The Watchmen photographer (Class of '91) at Park!
Clay Enos, a 1991 Park School graduate recently cited for his photography work on the new Warner Brothers movie Watchmen, was in the Park School today and wil be speaking to students in Ron Jude's Photography Workshop course at 1:00 p.m. Friday, and will be interviewed on WICB's Countdown to the Weekend.
According to his publicity file, Enos refuses to be pigeonholed into any one category of photography. "From a portrait session with Sting, to a print campaign for Coca-Cola, to glue-sniffing children on the streets of Cambodia, Enos consistently captures moments that feel both real and transcendent. Always spontaneous and edgy, Enos' unique style shines through his commercial, editorial, and fine-art photographs."
Enos, who earned a BFA in film, photography, and visual arts, proved his eye for portraits in his first large-scale photography project, Streetstudio. Launched in 2000, Streetstudio involves shooting portraits of random passersby on the streets of New York City. By bringing his studio to the street, Enos gains access to the most remarkable faces in the city. This access, combined with his sheer enthusiasm and friendly rapport, allows Enos to create quiet poignant portraits of everyday people that reflect the myriad beauty and electric spirit of New York City.
The project has expanded to include London, Paris, Amsterdam, Black Rock City, Bangkok, and Berlin. To date, the Streetstudio collection contains more than 20,000 portraits and the project is still going strong.

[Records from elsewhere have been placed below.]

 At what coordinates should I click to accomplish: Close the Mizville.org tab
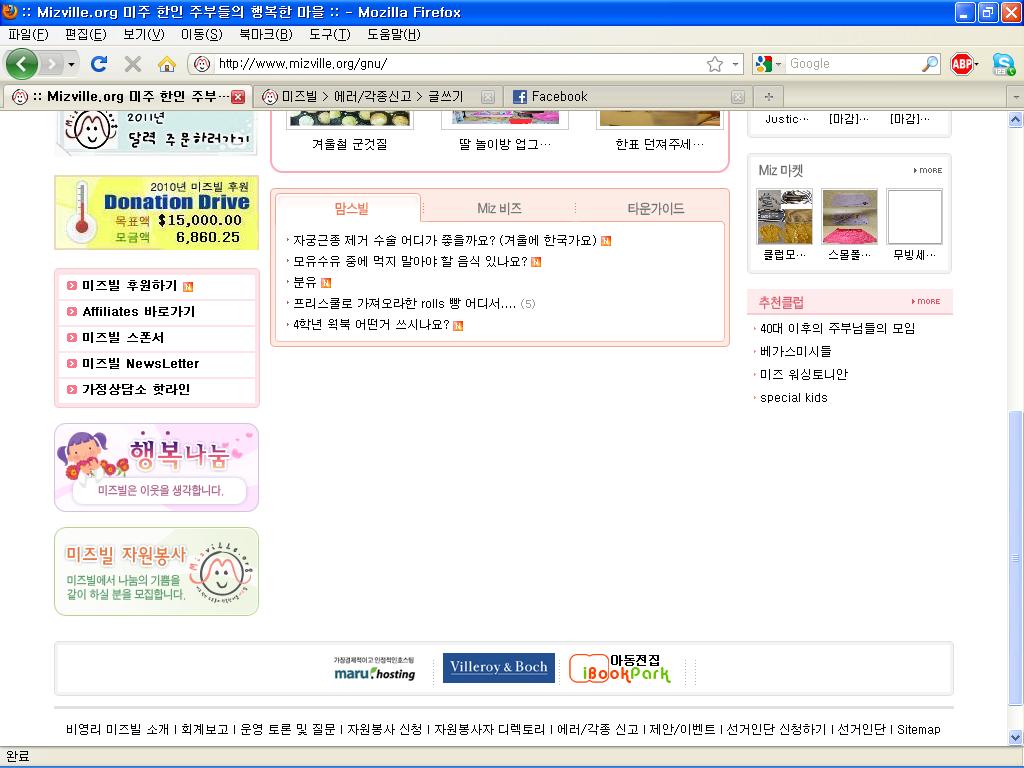[238, 97]
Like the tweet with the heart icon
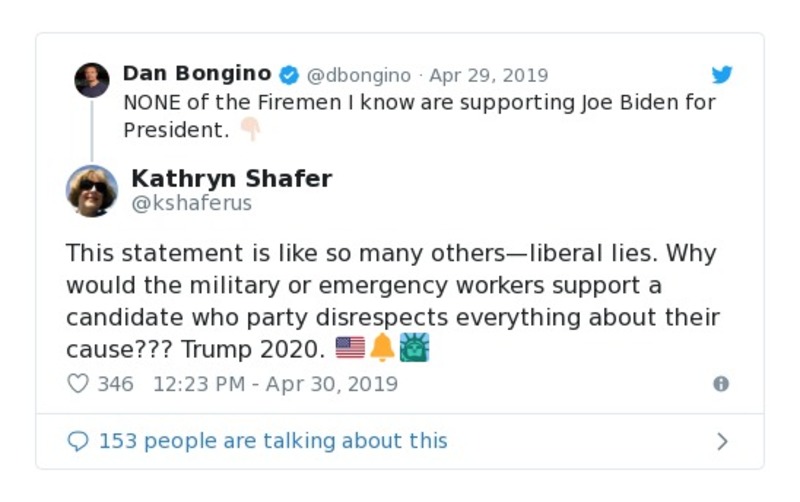This screenshot has width=800, height=502. tap(78, 384)
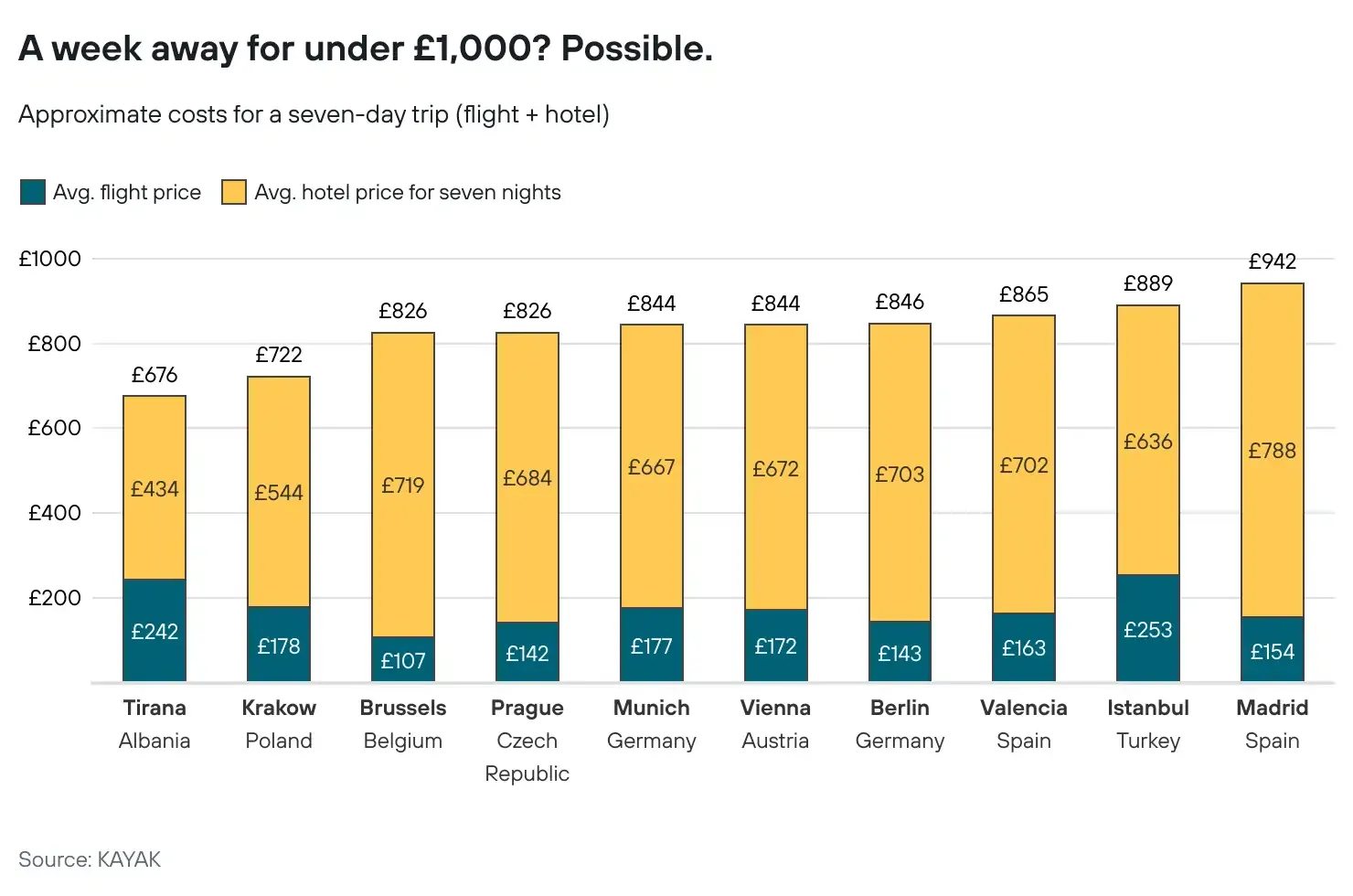1353x896 pixels.
Task: Click the chart title about £1,000
Action: tap(366, 48)
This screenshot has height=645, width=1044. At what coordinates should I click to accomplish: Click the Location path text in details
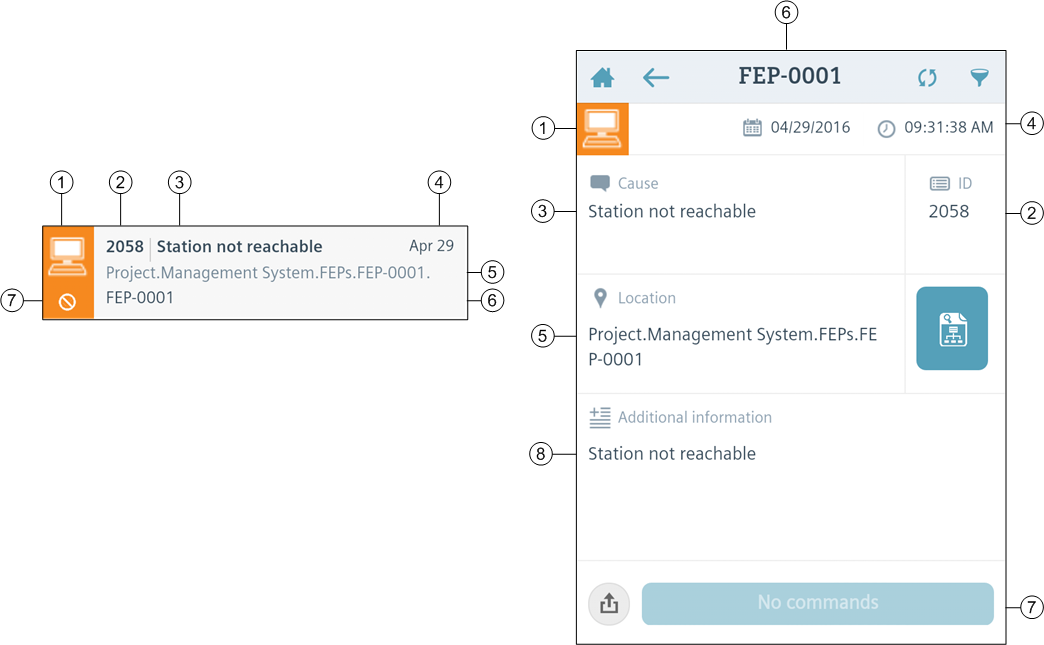(x=731, y=347)
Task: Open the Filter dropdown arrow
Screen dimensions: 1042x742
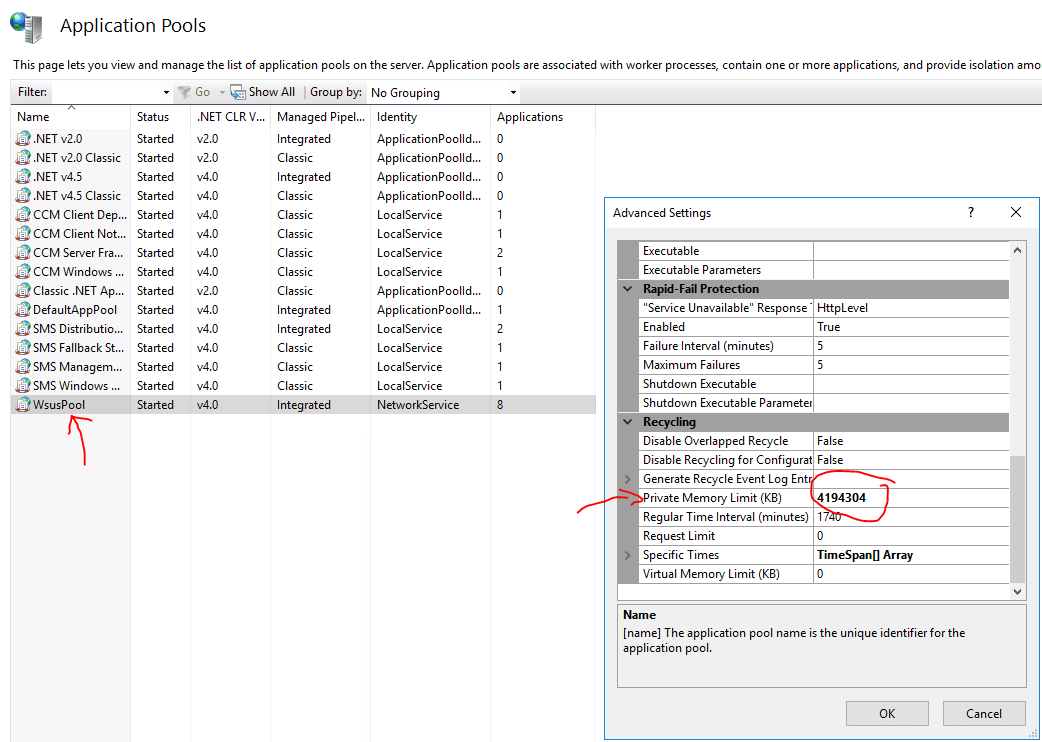Action: (x=166, y=93)
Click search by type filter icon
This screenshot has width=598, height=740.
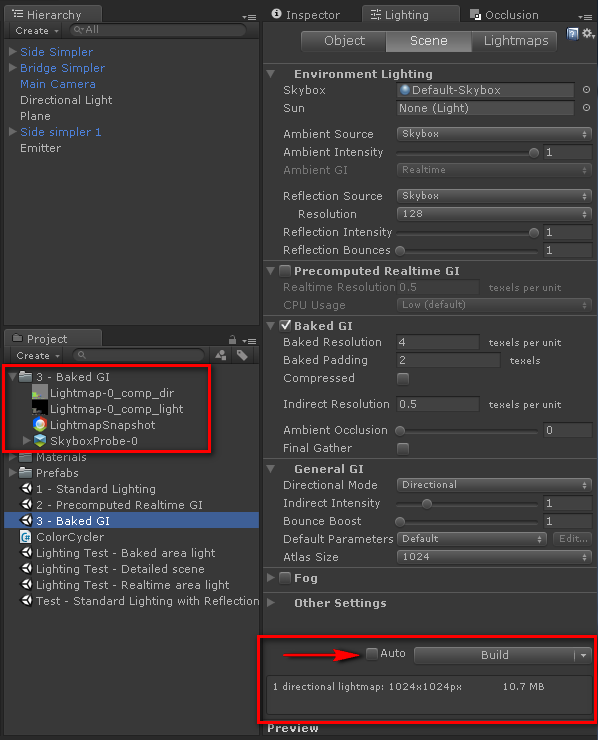(x=221, y=355)
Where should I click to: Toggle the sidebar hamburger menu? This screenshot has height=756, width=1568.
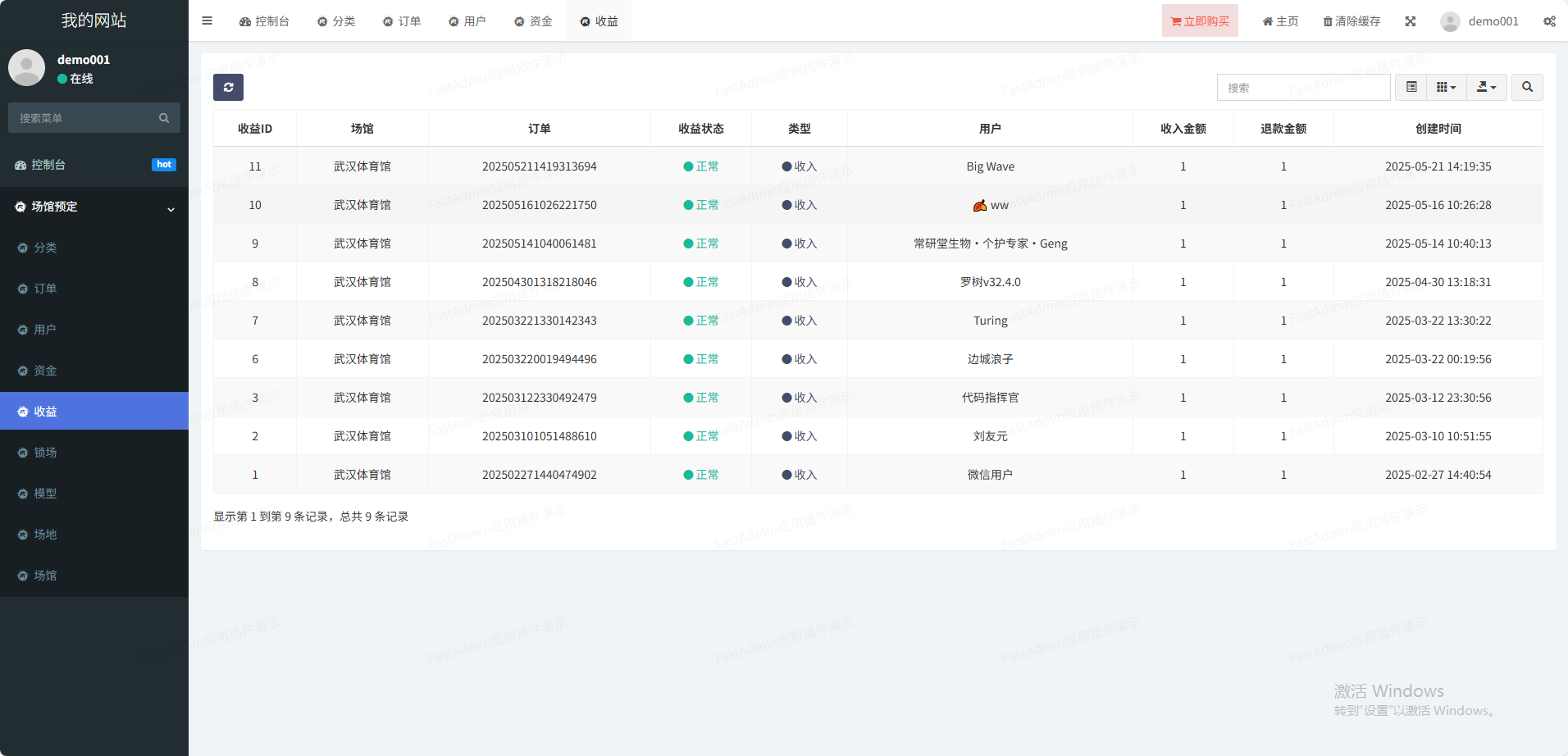(207, 21)
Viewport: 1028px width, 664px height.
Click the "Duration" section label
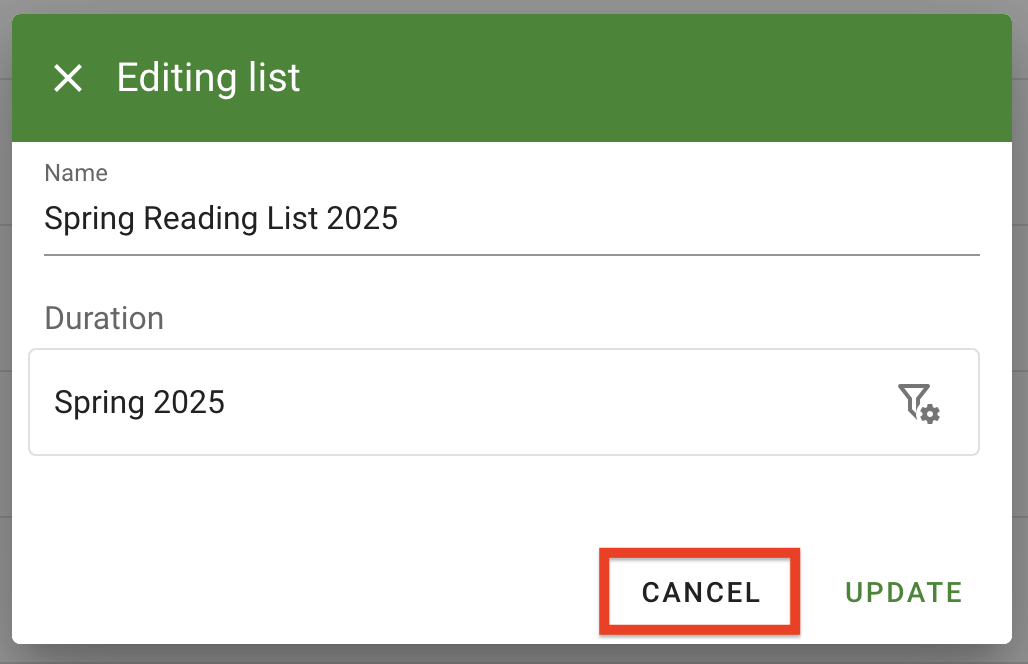click(x=104, y=318)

Director Zack Snyder hired Enos to document his film adaptation of Watchmen. That effort resulted in three coffee-table books, one of which is dedicated exclusively to 220 on-set Streetstudio-style portraits made during the film's production. Recent covers of Entertainment Weekly and Empire magazine have featured that work, and one of his set photos appears in the March 16 edition of Time.
Enos describes himself as a typical New Yorker who doesn't own a car. When not riding his bicycle on the streets of Manhattan, he roams the globe discovering memorable photographs in far away places (48 countries so far). Sustainable Harvest Coffee Importers and the Lemelson Foundation have tapped him to document their innovative development projects around the world.
Clay Enos' most recent foundation work found him traveling around East Africa (Tanzania, Rwanda, Burundi, and Kenya) to document the development work of the Jane Goodall Institute and the Lemelson Foundation in developing sustainable water and forest projects with coffee farmers. The work itself involved documenting coffee farming practices, co-op meetings, and portraits of farmers and their families, as well as key players in the development projects. The images ranged from chimpanzees in their preserves to big industrial coffee plants in Kenya.